EAST CENTRAL — Over the next six years, the provincial government will be adding new passing lanes and twinning portions of Highway 5 between Saskatoon and the intersection of Highway 2.
The project will be done in three segments, with work expected to start in the spring of 2020 and be completed by fall 2025.
Plans were revealed by the highways ministry at a public session at the Manhattan Ballroom near Saskatoon on Aug. 13.
Steve Shaheen, a spokesperson with the highway ministry, said the session at the Manhattan and another one in St. Denis on Aug. 14 aimed to reintroduce the project to the public.
“We’re showing local residents what this project will look like and getting some feedback tonight.”
Work will begin in spring of 2020 on a 10 kilometre segment of highway between Blucher Road and Old 27 Road. Plans include adding new turning lanes, leveling out hills and valleys, and widening shoulders. The goal is to complete work by fall 2020.
The second segment, a 30 kilometre stretch that goes from the Highway 2 intersection to Blucher Road, is expected to begin spring 2021. Improvements will include passing lanes, realigning the St. Denis access, adding turning lanes, reducing the number of access points to the highway, leveling out hills and valleys, and widening shoulders. That is expected to be done by the fall of 2022.
Locations for the passing lanes are yet to be determined.
The final segment, a 10 kilometre stretch from Old 27 Road to where the highway turns into four lanes, will be twinned, with construction expected to start in spring 2023. Other improvements include adding turning lanes and reducing the number of access points to the highway. The work is expected to be complete by fall 2025.
Shaheen said the ministry is twinning that segment due to traffic volumes.
“Originally, it was thought of as a passing lane corridor, but with the number of trucks and additional counts of cars, it was determined that the best case moving forward is to twin that now.”
The spokesperson said they were starting with turning lanes and passing lanes because the ministry has found those tend to move forward quicker. They also require less land.
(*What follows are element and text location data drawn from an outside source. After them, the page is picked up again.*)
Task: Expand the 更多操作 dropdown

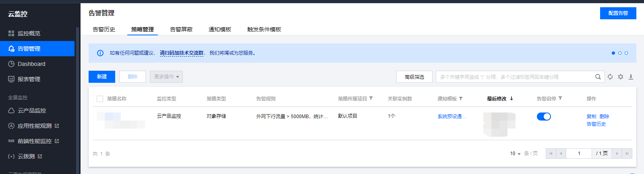Action: point(166,77)
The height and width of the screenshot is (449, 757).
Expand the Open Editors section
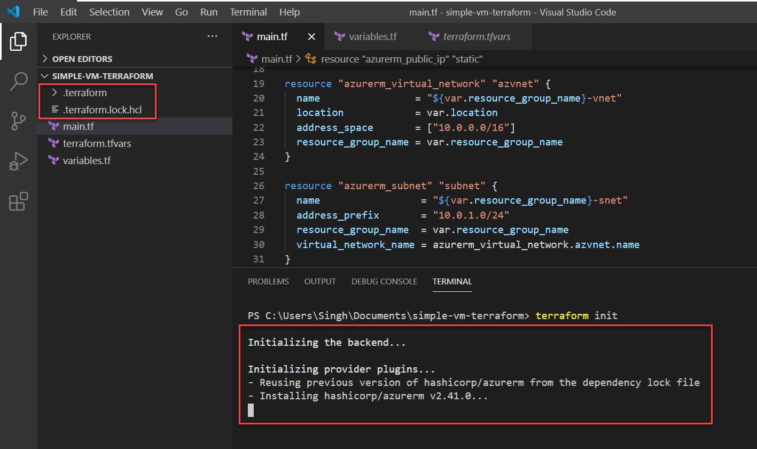pyautogui.click(x=82, y=59)

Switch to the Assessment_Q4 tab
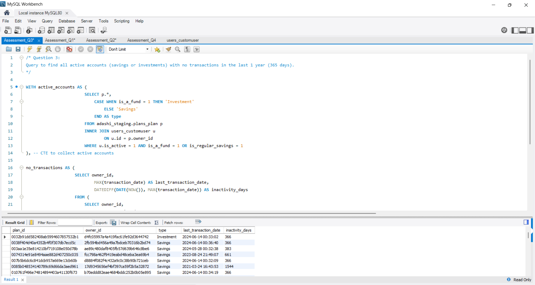click(x=141, y=40)
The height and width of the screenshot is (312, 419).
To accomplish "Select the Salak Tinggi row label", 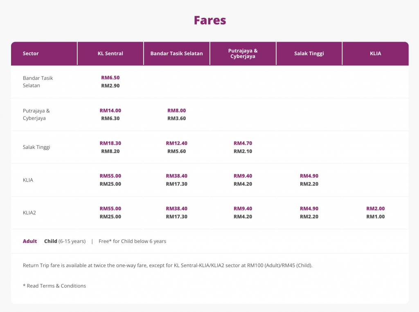I will [36, 147].
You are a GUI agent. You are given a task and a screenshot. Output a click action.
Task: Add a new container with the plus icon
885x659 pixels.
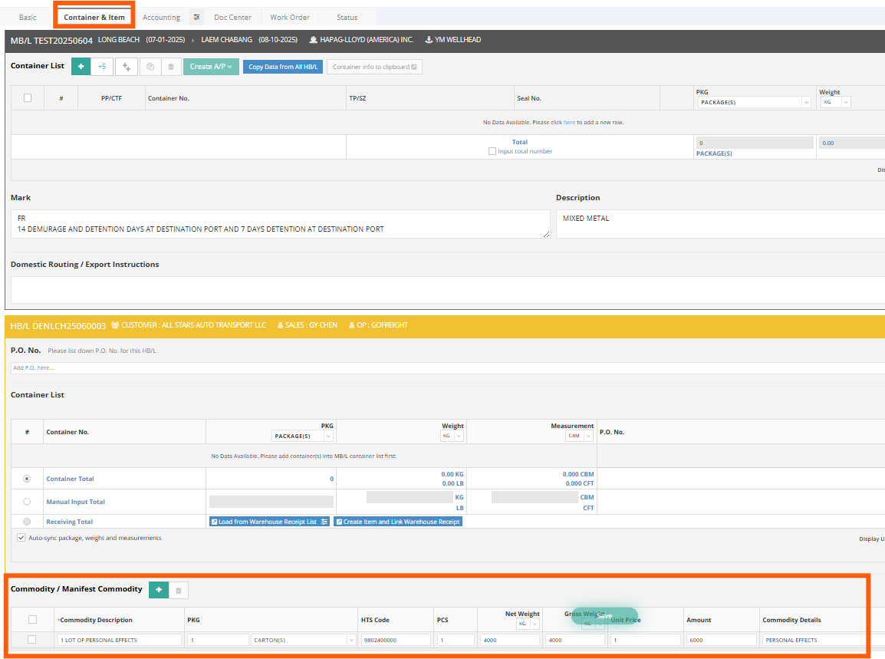point(81,67)
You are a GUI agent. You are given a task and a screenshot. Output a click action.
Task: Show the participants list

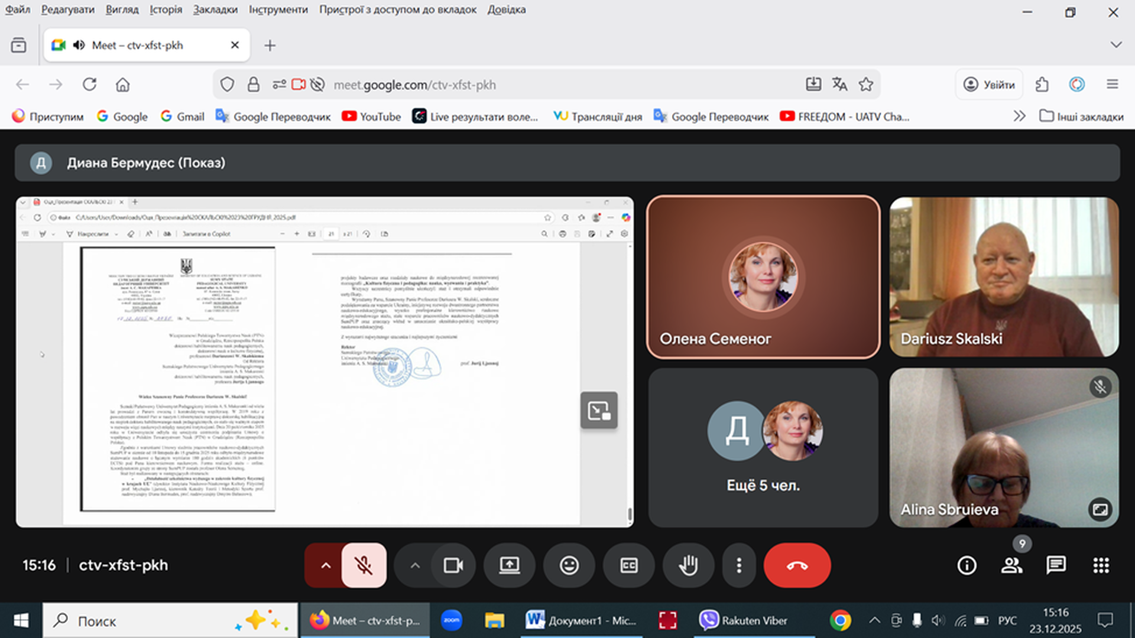coord(1011,565)
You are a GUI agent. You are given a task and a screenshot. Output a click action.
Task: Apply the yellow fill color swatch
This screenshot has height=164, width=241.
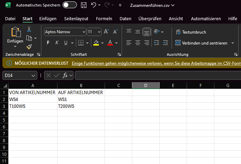[x=96, y=43]
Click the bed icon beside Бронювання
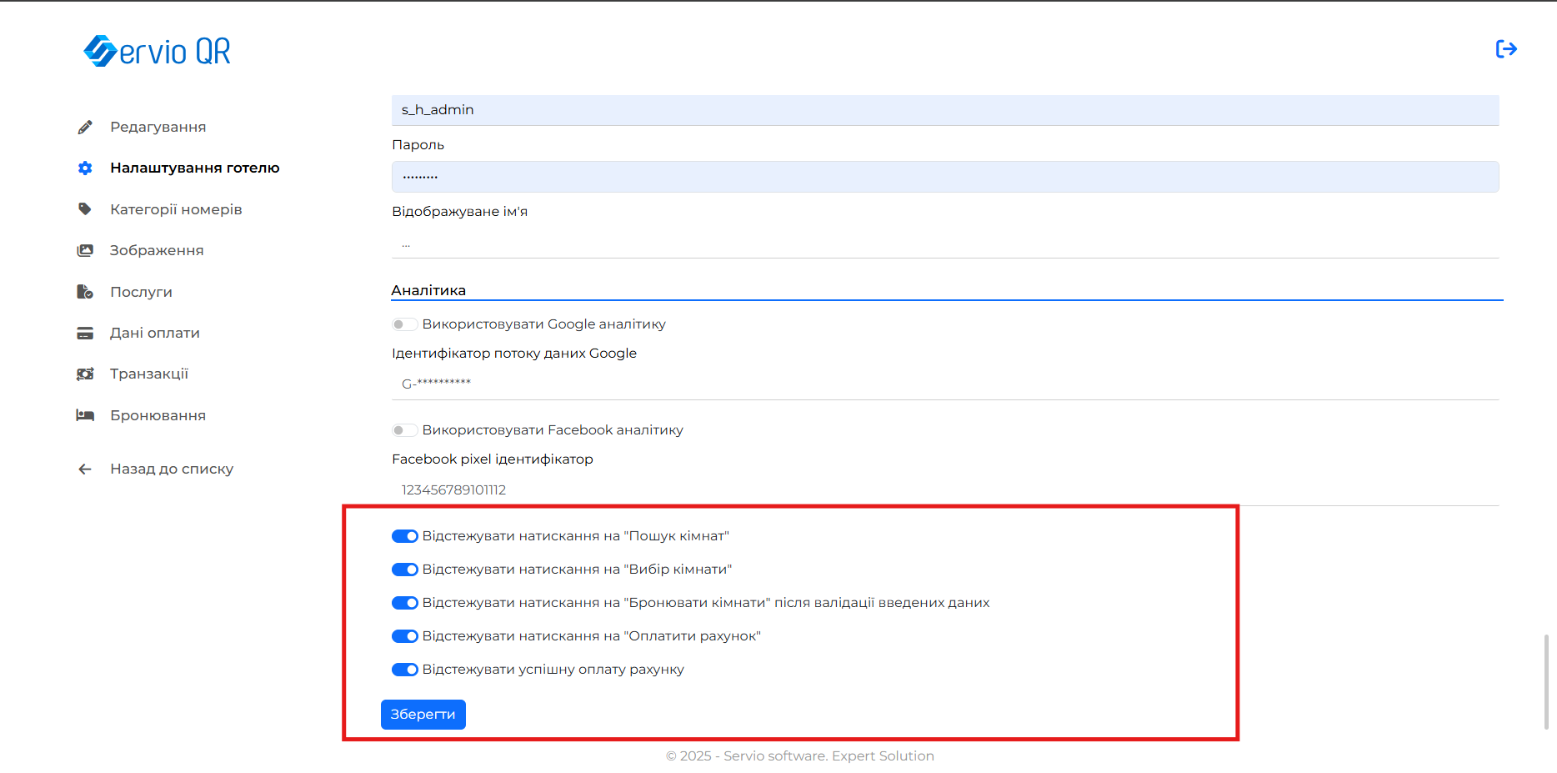The width and height of the screenshot is (1557, 773). point(85,415)
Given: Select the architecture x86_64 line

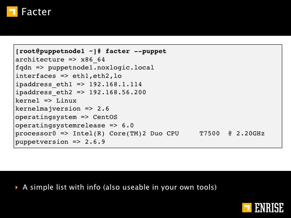Looking at the screenshot, I should (x=60, y=59).
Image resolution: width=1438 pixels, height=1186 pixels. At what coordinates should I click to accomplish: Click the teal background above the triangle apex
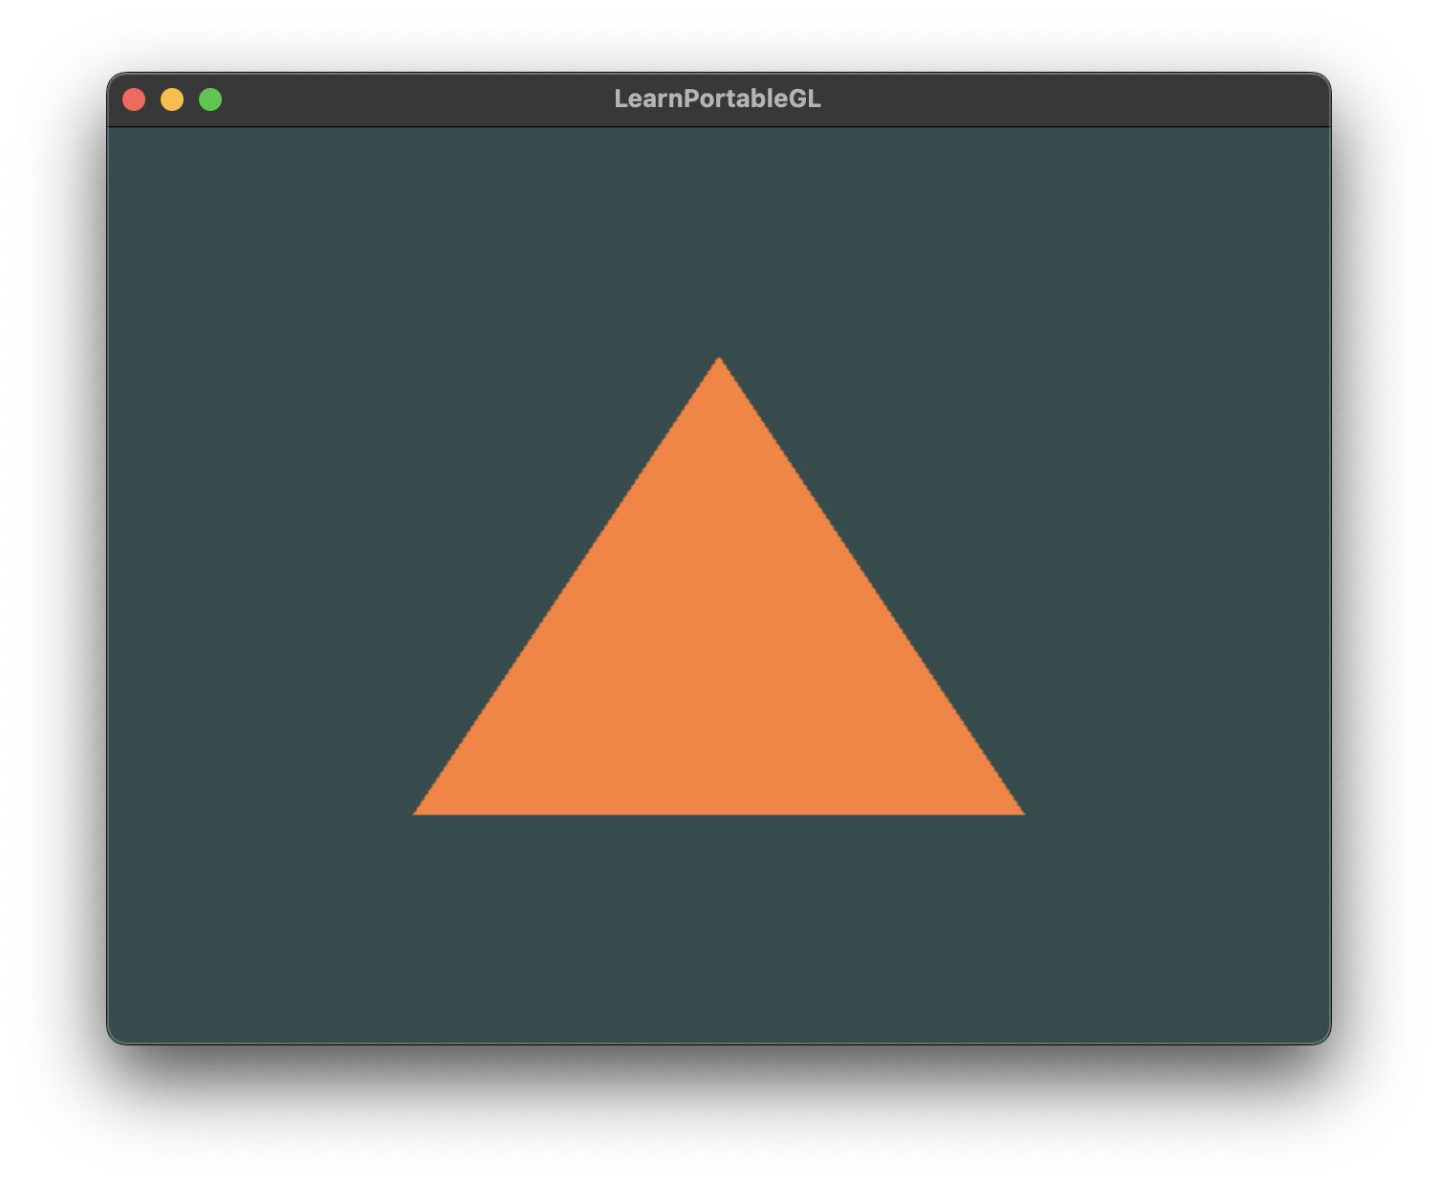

“We’re leaving the twinning to last because it's a little bit more complex. A little bit more land will be required for that.”
Shaheen said negotiations have begun with landowners to acquire the land needed for the improvements.
Tendering for the first segment is expected to start in the winter of 2019. In the meantime, contractor Stantec is working on a series of environmental and heritage assessments.
Shaheen said the ministry would be keeping the public up to date on the public through emails collected at the session, a website and through future public meeting if it’s deemed necessary.